PAGE EXCERPT:
■ ■ ■
All hex and binary literals have underscore support
- 0b0000_0001 and 0x0000_0001 are valid, but consecutive underscores are not parsed as numerics: 0b00__001 is treated as a command name instead.
- 0b01_ is also treated as a command name (trailing underscore not permitted)
All suffixes and multipliers can be used against hex or binary strings
- Should the multiplier overflow the MaxValue normally assigned to that length of string (i.e., an 8-digit binary would normally parse as byte) it will fail to parse.
- Should the suffix box the type into a 'too-small' type, it will correctly cast if the value of the string is within the requested type's value range: 0b1111_1111_1111_1111 registers as short with value -1. But appending y to the string will yield an sbyte value of -1.

I'm still a little on the fence with some of these points. It seems to be pretty consistent with what I'd think is expected for a binary parser, but ultimately I will of course defer to your guys' judgement. Frankly, it's less trouble to just parse to int32 and respect sign bits of small values appropriately regardless, but... yeah.

vexx32 on 29 Aug 2018

@vexx32 Thanks for great investigations!

I have big concerns about underscore support. Cultures define numeric delimiters and applications like Excel use them. If we add numeric delimiter like underscore this can confuse users which will expect culture delimiter. This happens now with the datetime formats.
Second concern is that supporting underscore only in hex and binary again can confuse users which will expect that we support the delimiter in all numerics.
■ ■ ■
ENTRIES SUPPLIED:

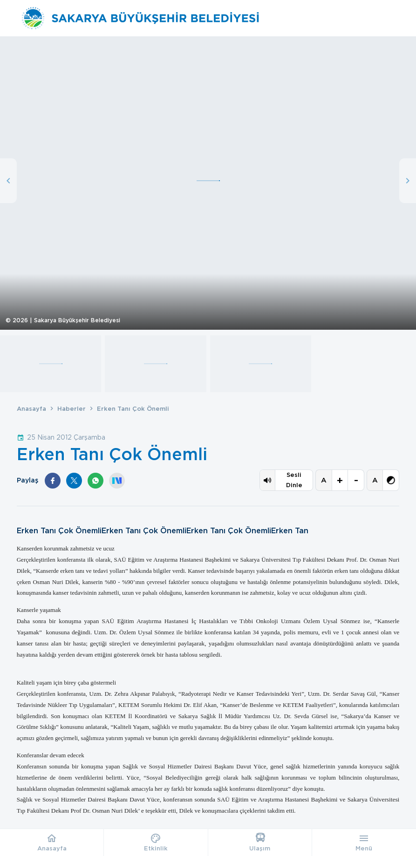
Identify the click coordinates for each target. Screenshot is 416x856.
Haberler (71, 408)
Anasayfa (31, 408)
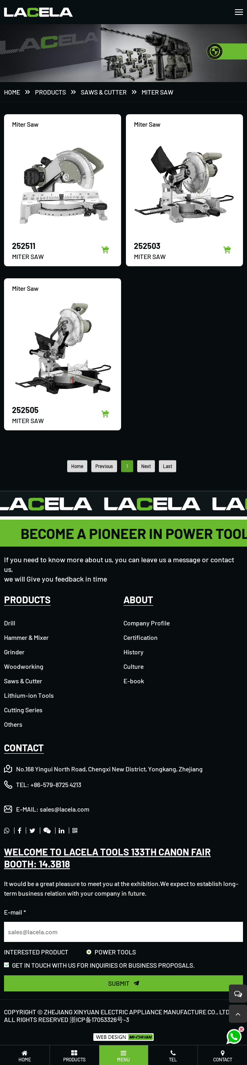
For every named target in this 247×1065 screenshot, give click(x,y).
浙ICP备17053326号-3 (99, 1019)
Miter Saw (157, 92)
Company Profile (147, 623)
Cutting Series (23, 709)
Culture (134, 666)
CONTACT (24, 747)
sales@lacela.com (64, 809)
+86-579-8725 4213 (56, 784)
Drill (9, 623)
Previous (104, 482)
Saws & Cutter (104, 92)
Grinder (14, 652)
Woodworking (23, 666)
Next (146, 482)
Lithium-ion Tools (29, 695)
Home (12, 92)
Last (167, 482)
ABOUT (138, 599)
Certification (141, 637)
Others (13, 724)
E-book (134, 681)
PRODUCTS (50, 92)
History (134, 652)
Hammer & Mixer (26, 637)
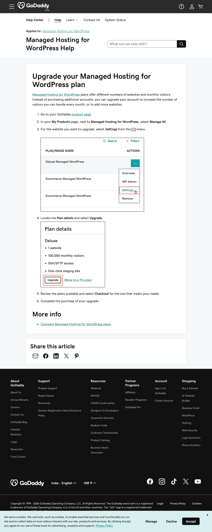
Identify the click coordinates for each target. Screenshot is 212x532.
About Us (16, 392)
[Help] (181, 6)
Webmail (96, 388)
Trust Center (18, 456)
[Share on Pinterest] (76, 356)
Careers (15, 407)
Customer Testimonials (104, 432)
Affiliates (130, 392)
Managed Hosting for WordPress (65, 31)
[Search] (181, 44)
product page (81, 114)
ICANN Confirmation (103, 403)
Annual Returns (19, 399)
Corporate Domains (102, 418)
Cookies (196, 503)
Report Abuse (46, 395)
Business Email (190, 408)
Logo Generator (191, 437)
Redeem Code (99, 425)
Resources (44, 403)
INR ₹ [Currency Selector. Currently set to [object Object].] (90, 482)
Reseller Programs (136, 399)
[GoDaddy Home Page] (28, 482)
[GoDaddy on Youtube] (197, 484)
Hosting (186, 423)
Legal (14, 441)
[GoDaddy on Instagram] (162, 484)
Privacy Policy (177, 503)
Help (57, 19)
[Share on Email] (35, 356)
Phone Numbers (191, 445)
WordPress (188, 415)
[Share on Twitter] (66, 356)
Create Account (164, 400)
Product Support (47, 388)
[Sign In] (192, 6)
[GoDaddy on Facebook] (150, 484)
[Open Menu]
■ ■ ■
WORK TO COMPLETE:
A. In the thread on hex and binary literals, translate this sentence into Spanish: "Cultures define numeric delimiters and applications like Excel use them."
B. Put the stretch of the records from the line that contains "For every named" through the line that contains "Redeem Code (99, 425)", both included, into a numbered list. Leave out the pictures and any blank lines.

TASK ANSWERS:
A. Las culturas definen delimitadores numéricos y aplicaciones como Excel los usan.

B.
1. For every named target in this 247×1065 screenshot, give click(x,y).
2. 浙ICP备17053326号-3 (99, 1019)
3. Miter Saw (157, 92)
4. Company Profile (147, 623)
5. Cutting Series (23, 709)
6. Culture (134, 666)
7. CONTACT (24, 747)
8. sales@lacela.com (64, 809)
9. +86-579-8725 4213 (56, 784)
10. Drill (9, 623)
11. Previous (104, 482)
12. Saws & Cutter (104, 92)
13. Grinder (14, 652)
14. Woodworking (23, 666)
15. Next (146, 482)
16. Lithium-ion Tools (29, 695)
17. Home (12, 92)
18. Last (167, 482)
19. ABOUT (138, 599)
20. Certification (141, 637)
21. Others (13, 724)
22. E-book (134, 681)
23. PRODUCTS (50, 92)
24. History (134, 652)
25. Hammer & Mixer (26, 637)
26. Identify the click coordinates for each target. Screenshot is 212x532.
27. About Us (16, 392)
28. [Help] (181, 6)
29. Webmail (96, 388)
30. Trust Center (18, 456)
31. [Share on Pinterest] (76, 356)
32. Careers (15, 407)
33. Customer Testimonials (104, 432)
34. Affiliates (130, 392)
35. Managed Hosting for WordPress (65, 31)
36. [Search] (181, 44)
37. product page (81, 114)
38. ICANN Confirmation (103, 403)
39. Annual Returns (19, 399)
40. Corporate Domains (102, 418)
41. Cookies (196, 503)
42. Report Abuse (46, 395)
43. Business Email (190, 408)
44. Logo Generator (191, 437)
45. Redeem Code (99, 425)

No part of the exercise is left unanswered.